#### SOURCE TEXT

The August doldrums are a good time to note that there is yet another “disruptive technology” under development, and possibly close to market, which has the potential to make radical changes in the way we obtain and use energy. This time it is not anomalous heat observed when hydrogen is loaded into nickel, but is an updated incarnation of a technology that has been around for 45 years — the noble gas engine.
This device, which used to be known as the Papp engine after its original inventor, or the noble gas engine after its source of fuel, has had a turbulent, and controversial history ever since it was first demonstrated in public back in November 1968. As with low energy nuclear reactions (LENR) the device’s major problem is that, in the eyes of many, it seems to be too good to be true, therefore it probably isn’t. In the last 40 years, the technology has had several abortive revivals, but no one ever succeeded in building a commercially viable product and the technology has been essentially dormant since the 1980’s. Now that seems to be changing.
The general concept of this device is as follows. Start with a device similar to the combustion chamber, pistons, and crankshaft of an automobile, only without intake or exhaust valves. Fill this chamber with a mixture of noble gases such as helium, argon, and neon. Then zap the gas with a 200,000 volt electric charge much in the manner a spark plug detonates the air/gasoline mixture in your car. This pulse of electricity turns the noble gas mixture into a ball of plasma that expands to five times its original volume pushing on the piston with enormous force. Removing the electric pulse immediately changes the plasma back into gas which instantly shrinks to its original volume and its original state and is ready to be zapped again.

########

#### EXERCISE REQUIREMENTS
1) Name every noble gas that the passage on the noble gas engine gives as part of the fuel mixture.
2) Resume the passage on the noble gas engine from its final sentence, carrying on in the same technical voice.
The listing that follows has no connection to the passage on the noble gas engine.

#### DATASET EXTRACT

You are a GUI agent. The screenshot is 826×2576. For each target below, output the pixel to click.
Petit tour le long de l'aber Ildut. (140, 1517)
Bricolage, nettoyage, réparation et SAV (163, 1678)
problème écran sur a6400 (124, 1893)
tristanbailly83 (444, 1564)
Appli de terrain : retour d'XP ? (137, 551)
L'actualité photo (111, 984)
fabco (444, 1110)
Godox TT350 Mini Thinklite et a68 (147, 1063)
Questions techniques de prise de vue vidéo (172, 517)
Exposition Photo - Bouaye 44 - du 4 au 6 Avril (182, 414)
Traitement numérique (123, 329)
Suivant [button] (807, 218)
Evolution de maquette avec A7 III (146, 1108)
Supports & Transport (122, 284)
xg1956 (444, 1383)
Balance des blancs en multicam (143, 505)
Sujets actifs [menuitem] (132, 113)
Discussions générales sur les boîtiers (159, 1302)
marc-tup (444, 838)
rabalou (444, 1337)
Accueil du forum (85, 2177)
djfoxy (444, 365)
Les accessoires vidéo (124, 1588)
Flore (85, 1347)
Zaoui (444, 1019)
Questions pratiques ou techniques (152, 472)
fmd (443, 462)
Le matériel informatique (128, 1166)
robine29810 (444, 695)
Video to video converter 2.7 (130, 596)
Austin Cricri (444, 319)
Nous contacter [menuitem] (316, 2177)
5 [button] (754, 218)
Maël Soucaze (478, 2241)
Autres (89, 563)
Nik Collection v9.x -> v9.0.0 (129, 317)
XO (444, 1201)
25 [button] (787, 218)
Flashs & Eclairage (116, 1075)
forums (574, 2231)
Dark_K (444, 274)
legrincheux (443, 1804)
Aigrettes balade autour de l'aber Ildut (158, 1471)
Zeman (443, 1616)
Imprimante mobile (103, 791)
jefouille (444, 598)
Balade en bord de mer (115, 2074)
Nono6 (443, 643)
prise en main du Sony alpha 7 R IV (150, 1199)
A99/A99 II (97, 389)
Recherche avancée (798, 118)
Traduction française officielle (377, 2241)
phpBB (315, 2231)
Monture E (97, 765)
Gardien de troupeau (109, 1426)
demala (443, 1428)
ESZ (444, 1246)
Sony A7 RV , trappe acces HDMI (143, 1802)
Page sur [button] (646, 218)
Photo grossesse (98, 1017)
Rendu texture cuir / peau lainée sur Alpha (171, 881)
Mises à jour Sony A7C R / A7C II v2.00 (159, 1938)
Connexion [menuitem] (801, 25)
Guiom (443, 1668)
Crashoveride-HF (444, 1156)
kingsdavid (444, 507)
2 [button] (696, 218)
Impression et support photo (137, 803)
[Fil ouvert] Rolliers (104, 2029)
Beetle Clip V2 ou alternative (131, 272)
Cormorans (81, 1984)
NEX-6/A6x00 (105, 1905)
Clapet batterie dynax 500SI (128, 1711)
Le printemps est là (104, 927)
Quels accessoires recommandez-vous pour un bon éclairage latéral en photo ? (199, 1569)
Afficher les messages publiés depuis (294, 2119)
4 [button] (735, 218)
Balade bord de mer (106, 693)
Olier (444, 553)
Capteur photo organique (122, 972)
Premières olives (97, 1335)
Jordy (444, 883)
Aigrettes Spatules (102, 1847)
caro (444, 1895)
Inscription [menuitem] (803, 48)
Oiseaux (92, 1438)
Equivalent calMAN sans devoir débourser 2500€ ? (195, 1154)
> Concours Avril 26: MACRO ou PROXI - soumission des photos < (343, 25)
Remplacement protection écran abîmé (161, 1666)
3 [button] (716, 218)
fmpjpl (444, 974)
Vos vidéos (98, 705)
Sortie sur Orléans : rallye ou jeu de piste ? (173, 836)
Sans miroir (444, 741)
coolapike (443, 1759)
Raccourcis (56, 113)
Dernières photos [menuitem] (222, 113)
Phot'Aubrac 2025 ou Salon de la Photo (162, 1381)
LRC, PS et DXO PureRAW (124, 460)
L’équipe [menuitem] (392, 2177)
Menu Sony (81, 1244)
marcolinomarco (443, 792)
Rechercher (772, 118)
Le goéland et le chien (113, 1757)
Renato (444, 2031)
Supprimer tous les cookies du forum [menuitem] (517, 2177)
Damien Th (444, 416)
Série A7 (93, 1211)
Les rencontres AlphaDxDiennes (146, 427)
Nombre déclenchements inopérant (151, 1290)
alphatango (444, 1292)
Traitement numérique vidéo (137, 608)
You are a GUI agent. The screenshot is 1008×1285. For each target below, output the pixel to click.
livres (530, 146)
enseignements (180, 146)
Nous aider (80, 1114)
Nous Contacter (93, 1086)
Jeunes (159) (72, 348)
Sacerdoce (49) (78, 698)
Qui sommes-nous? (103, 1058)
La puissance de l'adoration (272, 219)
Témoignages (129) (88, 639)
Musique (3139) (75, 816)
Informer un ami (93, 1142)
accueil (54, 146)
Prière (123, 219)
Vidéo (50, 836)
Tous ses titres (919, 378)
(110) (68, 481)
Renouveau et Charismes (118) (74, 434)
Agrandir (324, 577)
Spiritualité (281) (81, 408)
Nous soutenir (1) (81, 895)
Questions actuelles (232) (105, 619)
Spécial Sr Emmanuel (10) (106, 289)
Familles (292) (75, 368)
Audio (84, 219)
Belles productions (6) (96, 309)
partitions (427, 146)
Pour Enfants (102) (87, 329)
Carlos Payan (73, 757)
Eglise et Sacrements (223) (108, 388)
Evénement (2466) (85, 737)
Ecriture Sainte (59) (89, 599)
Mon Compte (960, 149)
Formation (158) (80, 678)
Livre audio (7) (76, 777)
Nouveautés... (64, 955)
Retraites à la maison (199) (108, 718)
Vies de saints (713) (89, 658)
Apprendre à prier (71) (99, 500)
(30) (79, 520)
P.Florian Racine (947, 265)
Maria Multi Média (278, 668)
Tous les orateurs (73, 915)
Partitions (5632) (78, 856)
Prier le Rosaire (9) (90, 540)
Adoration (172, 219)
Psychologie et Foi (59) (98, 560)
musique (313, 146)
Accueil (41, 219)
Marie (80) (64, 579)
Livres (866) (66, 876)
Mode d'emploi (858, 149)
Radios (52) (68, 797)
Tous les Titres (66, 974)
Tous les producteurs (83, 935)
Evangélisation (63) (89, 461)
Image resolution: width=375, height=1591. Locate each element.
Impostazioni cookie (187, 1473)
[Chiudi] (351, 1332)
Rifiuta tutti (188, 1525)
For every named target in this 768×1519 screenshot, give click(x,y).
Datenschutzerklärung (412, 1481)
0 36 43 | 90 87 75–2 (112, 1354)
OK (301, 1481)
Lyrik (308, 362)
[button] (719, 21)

########

#### TASK RESPONSES
1) Helium, argon, and neon.

2)
The best analogy in nature is a lighting bolt that arises from a massive difference in electric potential between clouds or between clouds and the ground. As the electrical discharge of the lightning bolt takes place, the air along the bolt is ionized and expands rapidly. As there is nothing to contain the ionized air we hear it as a clap of thunder which dissipates its energy over hundreds of square miles. A Papp engine holds its “thunder” in chamber and uses its energy to push against a piston in the manner the combustion of air and gasoline does in your car.
Unlike in an internal combustion engine however, the gas mixture in a Papp engine can be re-zapped into a plasma and returned to a gas continuously dozens of times per second — for months, or perhaps years, producing incredible amounts of useful mechanical energy by current standards. There are many interesting features to this device. It produces no exhaust, no radioactivity, and builds up no heat. The cost of an occasional “refueling” with small amounts of a noble gas mixture should be trivial. Such engines should be inexpensive to build in comparison with internal combustion engines as they have no valves, no fuel system, no cooling system, no exhaust system and the only significant forces involved are the push of the expanding plasma against the pistons. By today’s standards the electronics required to control the engine should be relatively inexpensive to produce. In short we have an engine that takes close to no fuel, is cheap to produce, produces no emissions of any kind, and is scalable to whatever size is required.
About five years ago an American engineer named John Rohner, who was peripherally involved in designing the control system for the early prototypes of the Papp engine that were built in 1980s, and understood how the system worked, became interested in updating the decades’ old designs.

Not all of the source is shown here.